Antibiotics that save lives can also become hidden environmental threats once they leave hospitals and households.
A new study reports an innovative solution that transforms sewage waste into a low-cost, eco-friendly sensor capable of detecting trace levels of the widely used antibiotic trimethoprim in water, urine, and pharmaceutical samples.
Researchers developed a disposable electrochemical device made from biochar produced from sewage treatment plant sludge.
The sensor offers a sustainable way to monitor antibiotic pollution while giving new value to a difficult waste material. The study was published in the journal Biochar.
Trimethoprim is commonly prescribed to treat urinary, intestinal, and respiratory infections. After use, the drug can enter wastewater systems and eventually reach rivers, lakes, and soils.
Even at very low concentrations, antibiotics in the environment can promote antibiotic resistance and harm aquatic organisms.
“Monitoring these compounds is essential, but many current methods are expensive, slow, and require complex laboratory infrastructure,” said lead author Julia Oliveira Fernandes.
“Our goal was to create a sensor that is simple, fast, and environmentally responsible.”
The key to the device is biochar, a carbon-rich material produced by heating organic waste in the absence of oxygen.
In this case, the team used sludge collected from a sewage treatment plant in Rio de Janeiro, Brazil.
After controlled pyrolysis, the resulting biochar was applied as a nanomaterial coating on screen-printed carbon electrodes.
The biochar’s porous structure and surface chemistry significantly enhanced the sensor’s performance.
Laboratory tests showed that the device could detect trimethoprim at concentrations as low as 71 nanomoles per litre, with a wide and reliable measurement range.
The sensor also demonstrated high selectivity, meaning it could accurately detect trimethoprim even in the presence of other common compounds such as urea, sulfamethoxazole, and ascorbic acid.
“Our results show a clear synergistic effect between the biochar and the electrochemical electrode,” said co-corresponding author Fernando Henrique Cincotto.
“The biochar improves electron transfer and increases the active surface area, which directly boosts sensitivity.”
To demonstrate real-world usefulness, the researchers tested the sensor on tap water, synthetic urine, and commercial pharmaceutical tablets.
No sample pretreatment was required, and recovery rates ranged from 92 to 99 percent, indicating strong accuracy across different sample types.
Because the electrodes are screen printed, the devices are inexpensive to produce and designed for single use.
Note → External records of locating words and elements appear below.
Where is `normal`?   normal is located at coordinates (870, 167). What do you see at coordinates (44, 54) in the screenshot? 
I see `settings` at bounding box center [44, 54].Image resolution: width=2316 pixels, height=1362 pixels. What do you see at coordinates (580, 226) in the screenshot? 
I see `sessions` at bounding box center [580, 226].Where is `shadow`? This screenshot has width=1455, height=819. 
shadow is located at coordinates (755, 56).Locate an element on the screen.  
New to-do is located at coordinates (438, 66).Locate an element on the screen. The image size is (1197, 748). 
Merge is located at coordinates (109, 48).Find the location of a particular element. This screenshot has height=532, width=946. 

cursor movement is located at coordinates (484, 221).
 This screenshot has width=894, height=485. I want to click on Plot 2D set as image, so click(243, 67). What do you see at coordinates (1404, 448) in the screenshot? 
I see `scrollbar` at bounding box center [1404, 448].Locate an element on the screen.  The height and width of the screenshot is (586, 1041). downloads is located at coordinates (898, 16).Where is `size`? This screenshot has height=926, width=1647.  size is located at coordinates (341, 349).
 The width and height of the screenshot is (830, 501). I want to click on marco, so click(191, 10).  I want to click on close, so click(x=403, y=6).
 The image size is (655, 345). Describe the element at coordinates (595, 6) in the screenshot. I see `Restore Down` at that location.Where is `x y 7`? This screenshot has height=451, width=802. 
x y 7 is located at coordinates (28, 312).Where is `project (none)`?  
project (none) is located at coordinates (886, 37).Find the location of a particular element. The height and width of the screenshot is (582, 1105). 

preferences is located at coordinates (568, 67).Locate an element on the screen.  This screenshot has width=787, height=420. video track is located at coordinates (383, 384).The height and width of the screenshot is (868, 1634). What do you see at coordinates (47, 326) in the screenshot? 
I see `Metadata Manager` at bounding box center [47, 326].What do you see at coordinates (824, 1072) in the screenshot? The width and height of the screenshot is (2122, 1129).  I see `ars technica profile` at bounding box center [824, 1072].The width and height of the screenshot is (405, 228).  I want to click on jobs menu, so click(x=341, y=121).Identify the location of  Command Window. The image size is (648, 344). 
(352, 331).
This reduces contamination risks and eliminates the need for cleaning or recalibration, making the technology suitable for on-site monitoring.
Beyond antibiotic detection, the study highlights a broader sustainability benefit. Sewage sludge is produced in large quantities worldwide and is often landfilled or incinerated, practices that can be costly and environmentally harmful.
Converting this waste into biochar for high-value sensing applications supports circular economy principles and waste reuse.
“This work shows that sewage sludge is not just a problem to be managed, but a resource that can be transformed into advanced functional materials,” Fernandes said.
“By linking waste management with environmental monitoring, we can address multiple challenges at once.”
The researchers believe the platform could be adapted to detect other emerging pollutants, including pharmaceuticals and personal care products.
With further development, biochar-based sensors could become a practical tool for protecting water quality and public health while reducing environmental waste.